The following data has a line with "Task: Toggle 2D information display icon" and a line with "Task: Open the Licensed". Write out exactly those lines and all the lines between them.

(Saved entries)
----

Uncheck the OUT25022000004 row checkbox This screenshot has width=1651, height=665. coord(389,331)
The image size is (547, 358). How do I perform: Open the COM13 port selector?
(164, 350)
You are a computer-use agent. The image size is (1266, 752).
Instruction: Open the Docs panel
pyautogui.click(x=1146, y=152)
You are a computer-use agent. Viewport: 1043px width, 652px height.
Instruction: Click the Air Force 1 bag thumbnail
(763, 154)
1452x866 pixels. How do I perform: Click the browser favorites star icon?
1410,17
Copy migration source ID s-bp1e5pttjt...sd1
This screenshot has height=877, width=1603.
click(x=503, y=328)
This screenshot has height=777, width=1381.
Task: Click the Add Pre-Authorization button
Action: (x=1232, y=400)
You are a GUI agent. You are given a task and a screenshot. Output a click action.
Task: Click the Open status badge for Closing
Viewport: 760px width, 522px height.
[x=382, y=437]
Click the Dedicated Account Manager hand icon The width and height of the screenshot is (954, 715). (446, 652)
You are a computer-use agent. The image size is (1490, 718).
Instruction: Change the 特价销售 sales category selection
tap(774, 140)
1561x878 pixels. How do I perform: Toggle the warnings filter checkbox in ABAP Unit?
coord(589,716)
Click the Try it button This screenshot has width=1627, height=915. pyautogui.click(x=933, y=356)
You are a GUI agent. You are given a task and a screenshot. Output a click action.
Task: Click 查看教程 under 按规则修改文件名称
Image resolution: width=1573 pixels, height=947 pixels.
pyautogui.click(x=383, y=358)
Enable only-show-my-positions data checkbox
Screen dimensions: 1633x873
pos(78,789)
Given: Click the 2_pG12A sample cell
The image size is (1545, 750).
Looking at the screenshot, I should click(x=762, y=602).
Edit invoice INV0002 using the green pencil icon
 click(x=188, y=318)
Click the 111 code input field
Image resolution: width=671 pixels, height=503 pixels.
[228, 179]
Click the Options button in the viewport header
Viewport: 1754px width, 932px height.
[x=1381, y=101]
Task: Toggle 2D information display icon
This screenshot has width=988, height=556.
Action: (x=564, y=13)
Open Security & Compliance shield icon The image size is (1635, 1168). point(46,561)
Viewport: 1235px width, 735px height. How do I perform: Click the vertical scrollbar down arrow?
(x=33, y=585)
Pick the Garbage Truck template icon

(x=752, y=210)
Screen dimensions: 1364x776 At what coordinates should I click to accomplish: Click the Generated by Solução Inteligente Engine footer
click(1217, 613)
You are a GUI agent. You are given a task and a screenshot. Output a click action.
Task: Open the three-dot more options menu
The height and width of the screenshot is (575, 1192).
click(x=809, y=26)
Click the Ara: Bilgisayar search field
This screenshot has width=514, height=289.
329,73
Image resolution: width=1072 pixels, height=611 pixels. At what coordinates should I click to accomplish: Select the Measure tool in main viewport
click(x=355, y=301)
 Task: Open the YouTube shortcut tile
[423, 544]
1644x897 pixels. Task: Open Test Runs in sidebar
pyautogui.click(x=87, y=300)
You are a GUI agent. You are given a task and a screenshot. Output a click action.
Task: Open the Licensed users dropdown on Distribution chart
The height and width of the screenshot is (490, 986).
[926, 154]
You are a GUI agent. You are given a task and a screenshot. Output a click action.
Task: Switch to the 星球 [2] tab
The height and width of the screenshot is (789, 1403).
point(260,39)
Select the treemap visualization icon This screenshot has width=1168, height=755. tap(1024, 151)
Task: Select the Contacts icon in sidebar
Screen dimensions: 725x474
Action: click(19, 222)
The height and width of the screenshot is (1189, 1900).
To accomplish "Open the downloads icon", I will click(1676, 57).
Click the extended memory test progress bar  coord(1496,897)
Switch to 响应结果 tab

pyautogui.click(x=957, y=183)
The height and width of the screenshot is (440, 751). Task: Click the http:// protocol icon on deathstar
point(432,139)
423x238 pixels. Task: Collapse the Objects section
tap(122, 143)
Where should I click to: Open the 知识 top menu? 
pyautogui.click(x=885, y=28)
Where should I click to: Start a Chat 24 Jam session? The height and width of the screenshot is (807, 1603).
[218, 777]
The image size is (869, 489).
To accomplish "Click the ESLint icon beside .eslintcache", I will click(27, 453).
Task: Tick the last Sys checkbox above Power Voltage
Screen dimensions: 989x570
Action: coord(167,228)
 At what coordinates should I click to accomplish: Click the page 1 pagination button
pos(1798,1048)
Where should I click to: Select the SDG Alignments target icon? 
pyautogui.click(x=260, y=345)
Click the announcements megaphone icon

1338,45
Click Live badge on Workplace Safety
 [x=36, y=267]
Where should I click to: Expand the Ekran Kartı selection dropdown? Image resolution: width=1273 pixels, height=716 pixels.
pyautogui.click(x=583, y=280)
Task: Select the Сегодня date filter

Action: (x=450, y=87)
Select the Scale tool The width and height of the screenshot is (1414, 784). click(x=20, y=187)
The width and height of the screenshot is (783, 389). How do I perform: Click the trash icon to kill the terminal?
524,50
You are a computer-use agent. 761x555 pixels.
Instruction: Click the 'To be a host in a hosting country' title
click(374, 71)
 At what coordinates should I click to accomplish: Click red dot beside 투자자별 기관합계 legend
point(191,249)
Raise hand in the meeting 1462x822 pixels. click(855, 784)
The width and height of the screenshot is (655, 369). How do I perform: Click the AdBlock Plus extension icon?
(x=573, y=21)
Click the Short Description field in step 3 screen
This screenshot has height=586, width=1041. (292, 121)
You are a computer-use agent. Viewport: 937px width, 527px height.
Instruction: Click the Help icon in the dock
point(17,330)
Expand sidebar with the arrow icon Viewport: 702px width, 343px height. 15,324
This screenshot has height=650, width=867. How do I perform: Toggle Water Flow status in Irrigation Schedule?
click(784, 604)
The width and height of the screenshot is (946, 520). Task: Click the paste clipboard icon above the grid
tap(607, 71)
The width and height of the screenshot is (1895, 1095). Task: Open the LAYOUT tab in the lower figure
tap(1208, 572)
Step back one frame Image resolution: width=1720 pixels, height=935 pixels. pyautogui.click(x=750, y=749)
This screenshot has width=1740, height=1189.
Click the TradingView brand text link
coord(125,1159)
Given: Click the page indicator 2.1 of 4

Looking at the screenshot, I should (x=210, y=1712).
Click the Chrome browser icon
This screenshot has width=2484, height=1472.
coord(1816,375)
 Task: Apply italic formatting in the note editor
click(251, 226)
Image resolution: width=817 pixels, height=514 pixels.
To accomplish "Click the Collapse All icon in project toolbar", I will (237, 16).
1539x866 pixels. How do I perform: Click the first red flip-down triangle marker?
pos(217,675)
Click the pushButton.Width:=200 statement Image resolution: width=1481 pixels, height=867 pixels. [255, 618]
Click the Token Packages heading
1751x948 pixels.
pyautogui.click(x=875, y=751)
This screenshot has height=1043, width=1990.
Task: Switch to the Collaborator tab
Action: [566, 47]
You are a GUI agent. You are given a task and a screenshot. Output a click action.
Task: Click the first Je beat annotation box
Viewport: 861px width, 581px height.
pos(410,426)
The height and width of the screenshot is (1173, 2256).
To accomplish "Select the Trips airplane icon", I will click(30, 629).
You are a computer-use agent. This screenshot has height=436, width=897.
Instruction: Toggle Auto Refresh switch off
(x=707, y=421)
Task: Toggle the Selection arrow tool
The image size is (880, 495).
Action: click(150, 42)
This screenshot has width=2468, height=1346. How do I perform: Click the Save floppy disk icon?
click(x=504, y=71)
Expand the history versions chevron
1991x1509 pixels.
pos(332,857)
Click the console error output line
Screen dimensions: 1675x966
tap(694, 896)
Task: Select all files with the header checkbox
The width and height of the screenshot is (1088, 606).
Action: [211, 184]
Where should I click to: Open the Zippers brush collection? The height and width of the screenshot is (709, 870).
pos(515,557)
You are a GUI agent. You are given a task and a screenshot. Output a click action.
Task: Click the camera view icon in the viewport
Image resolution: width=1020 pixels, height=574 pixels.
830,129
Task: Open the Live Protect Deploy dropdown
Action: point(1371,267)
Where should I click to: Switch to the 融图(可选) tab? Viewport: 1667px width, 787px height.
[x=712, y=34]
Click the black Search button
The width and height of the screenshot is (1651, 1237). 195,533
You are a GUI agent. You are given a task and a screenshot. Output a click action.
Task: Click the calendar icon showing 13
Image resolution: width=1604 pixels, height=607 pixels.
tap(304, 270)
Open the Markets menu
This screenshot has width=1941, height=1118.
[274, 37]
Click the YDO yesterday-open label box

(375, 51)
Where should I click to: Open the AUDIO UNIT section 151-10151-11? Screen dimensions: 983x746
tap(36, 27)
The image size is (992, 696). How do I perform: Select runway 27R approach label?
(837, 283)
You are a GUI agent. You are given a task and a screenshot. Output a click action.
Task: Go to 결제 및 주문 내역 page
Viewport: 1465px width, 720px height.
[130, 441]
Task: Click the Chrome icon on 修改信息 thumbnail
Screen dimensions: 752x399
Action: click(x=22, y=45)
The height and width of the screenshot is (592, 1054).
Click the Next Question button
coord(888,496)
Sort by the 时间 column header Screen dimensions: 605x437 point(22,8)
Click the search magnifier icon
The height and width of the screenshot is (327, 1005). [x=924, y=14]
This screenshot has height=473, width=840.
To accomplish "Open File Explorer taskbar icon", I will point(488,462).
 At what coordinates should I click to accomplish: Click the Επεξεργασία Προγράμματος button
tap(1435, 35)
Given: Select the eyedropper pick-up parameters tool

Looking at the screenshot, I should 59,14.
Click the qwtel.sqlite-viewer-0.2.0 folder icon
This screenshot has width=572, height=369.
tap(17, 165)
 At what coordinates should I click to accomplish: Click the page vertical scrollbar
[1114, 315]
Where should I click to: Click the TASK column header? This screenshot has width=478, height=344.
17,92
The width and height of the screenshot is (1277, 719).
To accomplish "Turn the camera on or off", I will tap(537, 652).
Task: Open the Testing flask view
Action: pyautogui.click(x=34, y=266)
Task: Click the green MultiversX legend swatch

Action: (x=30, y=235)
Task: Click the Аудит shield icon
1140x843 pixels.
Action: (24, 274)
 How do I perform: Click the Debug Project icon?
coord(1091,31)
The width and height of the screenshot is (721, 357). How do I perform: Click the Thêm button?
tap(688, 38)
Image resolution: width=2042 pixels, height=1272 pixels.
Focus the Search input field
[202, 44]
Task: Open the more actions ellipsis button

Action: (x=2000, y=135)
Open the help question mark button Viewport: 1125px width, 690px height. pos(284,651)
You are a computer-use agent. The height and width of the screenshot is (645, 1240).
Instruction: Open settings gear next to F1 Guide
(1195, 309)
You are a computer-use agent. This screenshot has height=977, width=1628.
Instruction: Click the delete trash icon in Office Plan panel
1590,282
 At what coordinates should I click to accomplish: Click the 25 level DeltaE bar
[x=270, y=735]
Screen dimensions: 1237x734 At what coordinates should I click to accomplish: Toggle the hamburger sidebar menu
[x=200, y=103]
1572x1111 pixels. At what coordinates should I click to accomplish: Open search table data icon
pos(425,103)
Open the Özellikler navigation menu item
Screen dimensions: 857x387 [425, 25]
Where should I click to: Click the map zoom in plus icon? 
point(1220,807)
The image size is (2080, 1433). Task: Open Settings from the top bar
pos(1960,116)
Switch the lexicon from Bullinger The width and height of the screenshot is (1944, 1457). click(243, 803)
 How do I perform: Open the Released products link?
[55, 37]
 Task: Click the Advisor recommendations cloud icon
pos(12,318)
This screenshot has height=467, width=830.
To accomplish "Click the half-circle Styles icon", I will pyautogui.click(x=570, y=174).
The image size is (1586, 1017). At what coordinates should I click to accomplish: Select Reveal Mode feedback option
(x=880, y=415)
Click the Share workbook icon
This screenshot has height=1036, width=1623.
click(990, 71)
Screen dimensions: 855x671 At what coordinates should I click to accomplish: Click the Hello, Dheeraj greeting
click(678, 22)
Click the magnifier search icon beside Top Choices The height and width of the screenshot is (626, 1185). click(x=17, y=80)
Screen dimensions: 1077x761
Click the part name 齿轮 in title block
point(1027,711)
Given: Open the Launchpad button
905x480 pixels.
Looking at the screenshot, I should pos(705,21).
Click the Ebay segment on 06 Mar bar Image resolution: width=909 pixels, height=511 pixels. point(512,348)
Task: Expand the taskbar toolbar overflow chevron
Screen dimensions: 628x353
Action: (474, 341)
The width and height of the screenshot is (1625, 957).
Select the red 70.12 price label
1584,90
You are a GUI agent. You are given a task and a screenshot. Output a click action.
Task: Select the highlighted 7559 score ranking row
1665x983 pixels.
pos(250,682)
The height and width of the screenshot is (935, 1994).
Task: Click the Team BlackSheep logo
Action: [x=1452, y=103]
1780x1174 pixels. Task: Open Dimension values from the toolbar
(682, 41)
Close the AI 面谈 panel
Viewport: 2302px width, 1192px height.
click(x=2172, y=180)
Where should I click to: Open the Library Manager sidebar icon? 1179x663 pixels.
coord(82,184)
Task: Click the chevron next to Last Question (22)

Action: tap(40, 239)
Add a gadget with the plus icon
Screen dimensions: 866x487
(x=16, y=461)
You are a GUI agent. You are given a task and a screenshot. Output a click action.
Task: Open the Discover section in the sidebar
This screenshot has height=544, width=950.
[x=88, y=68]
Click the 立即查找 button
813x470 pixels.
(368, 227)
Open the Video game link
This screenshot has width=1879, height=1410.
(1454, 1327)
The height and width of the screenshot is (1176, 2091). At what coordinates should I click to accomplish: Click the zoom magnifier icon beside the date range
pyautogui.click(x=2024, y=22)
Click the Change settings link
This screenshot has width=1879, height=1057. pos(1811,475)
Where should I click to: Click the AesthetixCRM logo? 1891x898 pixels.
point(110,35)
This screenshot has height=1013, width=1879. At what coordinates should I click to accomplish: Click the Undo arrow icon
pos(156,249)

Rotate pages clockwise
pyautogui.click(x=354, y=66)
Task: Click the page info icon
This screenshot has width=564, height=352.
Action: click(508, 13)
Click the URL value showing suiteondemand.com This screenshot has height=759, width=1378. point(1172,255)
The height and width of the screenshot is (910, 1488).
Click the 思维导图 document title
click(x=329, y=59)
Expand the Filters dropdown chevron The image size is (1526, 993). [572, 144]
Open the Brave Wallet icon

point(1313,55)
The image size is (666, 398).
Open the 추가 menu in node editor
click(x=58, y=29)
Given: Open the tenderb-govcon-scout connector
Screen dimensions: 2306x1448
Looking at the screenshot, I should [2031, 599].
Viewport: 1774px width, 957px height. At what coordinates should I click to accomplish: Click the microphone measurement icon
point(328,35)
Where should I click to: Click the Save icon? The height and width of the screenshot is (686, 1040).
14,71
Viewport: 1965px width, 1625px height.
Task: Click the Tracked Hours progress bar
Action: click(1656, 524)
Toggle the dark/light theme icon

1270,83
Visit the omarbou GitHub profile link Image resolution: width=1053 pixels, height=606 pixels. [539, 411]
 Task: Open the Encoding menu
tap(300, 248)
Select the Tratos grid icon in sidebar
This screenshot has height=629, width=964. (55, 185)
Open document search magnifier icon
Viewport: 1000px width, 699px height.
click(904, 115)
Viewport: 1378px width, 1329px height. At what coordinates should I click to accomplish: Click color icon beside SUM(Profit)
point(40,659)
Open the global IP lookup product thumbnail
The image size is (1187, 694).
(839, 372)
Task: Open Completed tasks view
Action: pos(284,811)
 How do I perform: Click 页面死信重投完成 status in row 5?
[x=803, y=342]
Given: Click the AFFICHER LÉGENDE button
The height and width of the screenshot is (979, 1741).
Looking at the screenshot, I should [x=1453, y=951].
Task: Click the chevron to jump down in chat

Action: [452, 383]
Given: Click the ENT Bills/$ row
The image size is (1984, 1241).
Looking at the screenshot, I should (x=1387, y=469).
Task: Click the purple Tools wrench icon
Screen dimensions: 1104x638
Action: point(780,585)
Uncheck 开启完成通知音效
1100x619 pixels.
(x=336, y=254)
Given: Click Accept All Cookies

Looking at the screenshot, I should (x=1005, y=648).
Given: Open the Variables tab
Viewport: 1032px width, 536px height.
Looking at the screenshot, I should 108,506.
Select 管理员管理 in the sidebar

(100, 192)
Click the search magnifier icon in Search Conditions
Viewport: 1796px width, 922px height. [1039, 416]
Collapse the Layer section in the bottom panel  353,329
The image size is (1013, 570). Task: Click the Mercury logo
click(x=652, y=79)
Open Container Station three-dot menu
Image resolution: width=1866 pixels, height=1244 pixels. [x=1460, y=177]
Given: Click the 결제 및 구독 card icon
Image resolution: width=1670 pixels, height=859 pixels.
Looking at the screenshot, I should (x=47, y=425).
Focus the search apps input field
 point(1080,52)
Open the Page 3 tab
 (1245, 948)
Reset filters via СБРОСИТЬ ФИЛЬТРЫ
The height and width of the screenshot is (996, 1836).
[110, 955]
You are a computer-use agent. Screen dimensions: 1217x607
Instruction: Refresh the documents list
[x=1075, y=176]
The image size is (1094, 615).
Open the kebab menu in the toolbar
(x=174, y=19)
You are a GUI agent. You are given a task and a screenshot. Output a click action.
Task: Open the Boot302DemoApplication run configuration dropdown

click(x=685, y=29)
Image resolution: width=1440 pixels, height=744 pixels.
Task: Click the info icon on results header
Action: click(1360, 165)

----

→ SOLVED EXERCISE:
Task: Toggle 2D information display icon
This screenshot has width=988, height=556.
Action: (x=564, y=13)
Open Security & Compliance shield icon The image size is (1635, 1168). point(46,561)
Viewport: 1235px width, 735px height. How do I perform: Click the vertical scrollbar down arrow?
(x=33, y=585)
Pick the Garbage Truck template icon

(x=752, y=210)
Screen dimensions: 1364x776 At what coordinates should I click to accomplish: Click the Generated by Solução Inteligente Engine footer
click(1217, 613)
You are a GUI agent. You are given a task and a screenshot. Output a click action.
Task: Open the three-dot more options menu
The height and width of the screenshot is (575, 1192).
click(x=809, y=26)
Click the Ara: Bilgisayar search field
This screenshot has width=514, height=289.
329,73
Image resolution: width=1072 pixels, height=611 pixels. At what coordinates should I click to accomplish: Select the Measure tool in main viewport
click(x=355, y=301)
 Task: Open the YouTube shortcut tile
[423, 544]
1644x897 pixels. Task: Open Test Runs in sidebar
pyautogui.click(x=87, y=300)
You are a GUI agent. You are given a task and a screenshot. Output a click action.
Task: Open the Licensed users dropdown on Distribution chart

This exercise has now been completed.